Radboud University Medical Center

Status and phase

Completed
Phase 4

Conditions

Pneumoperitoneum
Surgery
Neuromuscular Blockade

Treatments

Procedure: Low pressure pneumoperitoneum
Drug: Rocuronium Bromide

Study type

Interventional

Funder types

Other
Industry

Identifiers

NCT03608436
NL65290.091.18

Details and patient eligibility

About

Randomised controlled trial comparing the effect of low pressure pneumoperitoneum with deep neuromuscular block versus normal pressure pneumoperitoneum with moderate neuromuscular block during laparoscopic colorectal surgery on early quality of recovery.

Full description

Rationale: the laparoscopic approach reduced trauma as compared to open surgery, however, the pressure used to create a PNP with sufficient surgical workspace still leads to significant tissue injury.

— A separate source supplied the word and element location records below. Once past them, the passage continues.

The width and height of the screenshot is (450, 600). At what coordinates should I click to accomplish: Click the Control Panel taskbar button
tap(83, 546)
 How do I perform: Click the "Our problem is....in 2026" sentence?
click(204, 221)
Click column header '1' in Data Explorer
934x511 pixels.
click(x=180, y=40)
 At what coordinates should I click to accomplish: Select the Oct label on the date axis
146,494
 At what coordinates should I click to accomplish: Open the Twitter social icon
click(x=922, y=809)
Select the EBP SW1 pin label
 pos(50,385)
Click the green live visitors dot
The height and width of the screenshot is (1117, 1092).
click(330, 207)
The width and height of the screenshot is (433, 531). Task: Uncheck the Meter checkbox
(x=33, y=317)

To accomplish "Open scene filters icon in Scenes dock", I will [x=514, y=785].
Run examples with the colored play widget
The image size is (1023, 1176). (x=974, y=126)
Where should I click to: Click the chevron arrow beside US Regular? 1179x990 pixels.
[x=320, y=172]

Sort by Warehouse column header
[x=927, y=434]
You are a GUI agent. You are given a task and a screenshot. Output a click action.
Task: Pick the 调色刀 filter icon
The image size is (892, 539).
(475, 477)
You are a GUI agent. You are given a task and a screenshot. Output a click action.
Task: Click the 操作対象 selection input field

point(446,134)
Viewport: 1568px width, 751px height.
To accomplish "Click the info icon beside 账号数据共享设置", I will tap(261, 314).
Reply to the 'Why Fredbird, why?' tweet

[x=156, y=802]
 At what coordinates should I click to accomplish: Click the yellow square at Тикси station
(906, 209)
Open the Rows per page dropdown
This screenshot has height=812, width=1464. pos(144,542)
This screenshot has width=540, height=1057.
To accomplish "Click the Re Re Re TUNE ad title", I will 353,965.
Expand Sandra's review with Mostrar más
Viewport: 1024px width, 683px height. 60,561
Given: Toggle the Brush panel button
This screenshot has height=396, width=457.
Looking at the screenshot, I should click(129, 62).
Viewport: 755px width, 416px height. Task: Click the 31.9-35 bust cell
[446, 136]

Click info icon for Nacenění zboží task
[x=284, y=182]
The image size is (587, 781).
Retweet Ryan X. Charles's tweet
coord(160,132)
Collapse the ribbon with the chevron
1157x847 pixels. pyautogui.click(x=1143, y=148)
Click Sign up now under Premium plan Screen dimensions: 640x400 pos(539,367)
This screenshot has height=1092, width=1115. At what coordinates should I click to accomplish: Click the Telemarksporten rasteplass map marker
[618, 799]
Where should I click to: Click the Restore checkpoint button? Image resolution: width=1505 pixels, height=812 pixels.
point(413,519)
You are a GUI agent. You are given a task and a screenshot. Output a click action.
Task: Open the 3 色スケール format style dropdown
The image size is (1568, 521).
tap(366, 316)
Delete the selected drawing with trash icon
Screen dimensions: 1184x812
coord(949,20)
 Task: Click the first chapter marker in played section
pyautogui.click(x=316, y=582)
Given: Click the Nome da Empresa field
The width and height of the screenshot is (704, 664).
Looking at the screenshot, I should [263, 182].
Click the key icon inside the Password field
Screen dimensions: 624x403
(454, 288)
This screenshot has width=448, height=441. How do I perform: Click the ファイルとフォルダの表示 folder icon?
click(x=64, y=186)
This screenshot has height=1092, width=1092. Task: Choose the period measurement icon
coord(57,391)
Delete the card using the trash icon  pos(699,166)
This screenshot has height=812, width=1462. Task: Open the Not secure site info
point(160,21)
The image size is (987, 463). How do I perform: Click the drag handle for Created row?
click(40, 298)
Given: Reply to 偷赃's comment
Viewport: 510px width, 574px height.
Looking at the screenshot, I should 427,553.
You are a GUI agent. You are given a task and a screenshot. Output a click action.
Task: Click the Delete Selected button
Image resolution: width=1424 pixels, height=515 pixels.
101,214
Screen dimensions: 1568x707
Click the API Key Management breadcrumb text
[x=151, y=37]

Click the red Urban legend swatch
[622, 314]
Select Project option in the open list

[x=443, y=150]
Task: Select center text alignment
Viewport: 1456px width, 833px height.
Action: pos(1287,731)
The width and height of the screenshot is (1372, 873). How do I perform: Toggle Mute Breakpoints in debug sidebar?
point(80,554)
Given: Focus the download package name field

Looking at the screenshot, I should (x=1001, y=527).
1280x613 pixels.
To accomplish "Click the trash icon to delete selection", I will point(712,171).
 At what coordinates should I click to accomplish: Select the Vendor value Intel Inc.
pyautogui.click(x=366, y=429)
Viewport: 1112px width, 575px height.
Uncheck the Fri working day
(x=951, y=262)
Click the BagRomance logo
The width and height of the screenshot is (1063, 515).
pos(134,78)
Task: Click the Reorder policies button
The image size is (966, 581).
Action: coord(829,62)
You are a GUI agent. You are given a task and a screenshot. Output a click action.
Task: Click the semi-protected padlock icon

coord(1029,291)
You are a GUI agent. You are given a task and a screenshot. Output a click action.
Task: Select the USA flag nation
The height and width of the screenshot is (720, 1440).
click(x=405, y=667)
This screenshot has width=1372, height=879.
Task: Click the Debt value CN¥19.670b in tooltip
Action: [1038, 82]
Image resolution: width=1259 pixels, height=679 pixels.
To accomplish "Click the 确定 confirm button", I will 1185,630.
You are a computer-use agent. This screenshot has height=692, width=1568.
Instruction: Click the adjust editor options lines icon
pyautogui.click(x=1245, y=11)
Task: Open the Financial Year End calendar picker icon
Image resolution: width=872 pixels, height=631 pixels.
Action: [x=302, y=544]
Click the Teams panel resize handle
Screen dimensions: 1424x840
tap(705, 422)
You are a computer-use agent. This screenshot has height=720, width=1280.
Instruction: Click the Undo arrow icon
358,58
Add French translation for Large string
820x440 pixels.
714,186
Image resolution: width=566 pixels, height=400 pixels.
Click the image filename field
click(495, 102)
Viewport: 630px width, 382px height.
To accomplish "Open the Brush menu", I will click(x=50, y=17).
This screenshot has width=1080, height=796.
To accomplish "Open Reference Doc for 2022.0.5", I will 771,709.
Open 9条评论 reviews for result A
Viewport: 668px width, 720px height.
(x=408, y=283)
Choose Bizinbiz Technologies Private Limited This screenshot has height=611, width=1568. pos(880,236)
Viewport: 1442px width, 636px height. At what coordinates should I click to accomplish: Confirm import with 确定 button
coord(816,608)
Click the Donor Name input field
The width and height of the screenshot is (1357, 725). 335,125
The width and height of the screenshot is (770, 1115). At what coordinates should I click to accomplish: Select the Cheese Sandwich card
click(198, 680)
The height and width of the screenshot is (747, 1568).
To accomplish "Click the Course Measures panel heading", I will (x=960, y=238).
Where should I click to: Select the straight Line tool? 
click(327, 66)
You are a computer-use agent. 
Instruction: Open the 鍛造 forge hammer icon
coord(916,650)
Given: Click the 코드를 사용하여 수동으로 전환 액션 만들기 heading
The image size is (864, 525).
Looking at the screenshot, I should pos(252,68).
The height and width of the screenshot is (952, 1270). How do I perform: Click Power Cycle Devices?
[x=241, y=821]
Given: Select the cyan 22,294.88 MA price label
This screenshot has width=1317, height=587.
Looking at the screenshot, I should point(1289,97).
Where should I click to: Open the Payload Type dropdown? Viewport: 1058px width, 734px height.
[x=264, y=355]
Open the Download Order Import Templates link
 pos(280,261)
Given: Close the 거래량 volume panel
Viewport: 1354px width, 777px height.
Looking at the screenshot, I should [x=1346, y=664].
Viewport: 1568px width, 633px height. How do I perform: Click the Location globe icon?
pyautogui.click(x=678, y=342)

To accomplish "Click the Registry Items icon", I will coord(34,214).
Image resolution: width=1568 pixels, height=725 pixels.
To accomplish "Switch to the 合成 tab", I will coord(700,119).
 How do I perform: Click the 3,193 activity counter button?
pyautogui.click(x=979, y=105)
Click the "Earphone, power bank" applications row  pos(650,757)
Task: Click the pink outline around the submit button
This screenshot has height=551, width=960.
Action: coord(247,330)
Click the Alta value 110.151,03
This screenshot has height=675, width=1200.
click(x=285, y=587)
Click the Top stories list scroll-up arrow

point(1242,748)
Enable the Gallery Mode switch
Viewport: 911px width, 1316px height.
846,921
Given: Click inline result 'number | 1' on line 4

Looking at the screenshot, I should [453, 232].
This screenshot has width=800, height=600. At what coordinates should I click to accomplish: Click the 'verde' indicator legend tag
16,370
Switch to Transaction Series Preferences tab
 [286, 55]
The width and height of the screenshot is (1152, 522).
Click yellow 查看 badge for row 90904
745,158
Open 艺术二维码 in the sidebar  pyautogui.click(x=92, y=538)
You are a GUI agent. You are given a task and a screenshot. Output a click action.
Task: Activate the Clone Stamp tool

Prior studies show that the use of low-pressure pneumoperitoneum (PNP) during laparoscopic surgery reduced postoperative pain scores, cumulative opioid consumption and improved bowel function recovery. Deep neuromuscular blockade (NMB) as compared to moderate NMB decreases the amount of intra-abdominal pressure required to achieve similar surgical conditions and enables the use of low-pressure PNP without compromising the quality of the surgical field and patient safety. Therefore, the use of deep NMB with low-pressure PNP could be a significant addition to the conventional Enhanced Recovery After Surgery (ERAS) protocols.

Objective: to establish the relationship between the use of low pressure pneumoperitoneum with deep neuromuscular blockade and the early quality of recovery after laparoscopic colorectal surgery.

Study design: a multi-center, blinded, randomized controlled clinical trial.

Study population: adult individuals scheduled for laparoscopic colorectal surgery with a primary colonic anastomosis.

Intervention: participants will be randomly assigned in a 1:1 fashion to either the experimental group (group A): low pressure PNP (8 mmHg) with deep NMB (PTC 1-2) or the control group (group B): normal pressure PNP (12 mmHg) with moderate NMB (TOF count 1-2).

Primary endpoint: Quality of recovery score (QoR-40) 24 hours after surgery.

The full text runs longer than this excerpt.